The Nutrition Center has a number of tips to get through this phase. Below you can read some of these tips.
-Combine foods that your child does not like with other foods in a dish, for example a casserole or a stew.

Prepare the food in question in a different way.
For example, grilling or baking instead of cooking.

Dress the food nicely.
This increases the chance that your child will want to try the food.

Go cook with your child.
If your child has helped prepare the food, there is a greater chance that he/she will also taste it.

Keep a relaxed atmosphere.
Do not force your child to eat the food.

Do not reward your child.
This only works in the short term. In the long run, this can have negative consequences. Your child may begin to see food as a reward and continue this into adulthood. This can lead to obesity and/or an eating disorder. Give dessert even if your child has not eaten the food.

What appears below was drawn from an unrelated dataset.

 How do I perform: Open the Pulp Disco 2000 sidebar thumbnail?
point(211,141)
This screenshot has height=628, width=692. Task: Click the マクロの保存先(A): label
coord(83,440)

You determine what the child eats and the child determines how much it eats.
If you force your child to empty the plate, the child cannot learn to listen to his/her feeling of satiety. This can lead to overweight later on, because your child will not get the difference between hunger and appetite. As a parent, you can never know exactly how much your child needs. Some children have a higher energy requirement than others. Of course, if your child hardly eats anything, professional help should be sought.

Your child does not like vegetables

It is important that you set a good example yourself. Often the children of parents who don’t like vegetables don’t like vegetables either. Did you know that your child only knows if he/she really doesn’t like something after 10-15 tastes?

You can take up the challenge with your child to taste a number of vegetables per week. You can prepare these vegetables in different ways. It also helps if your child helps with the preparation. You can then vegetable tasting list keep a record of how many times your child has tried it and how dirty or tasty he/she found it. Let your child choose which vegetable he/she wants to start with.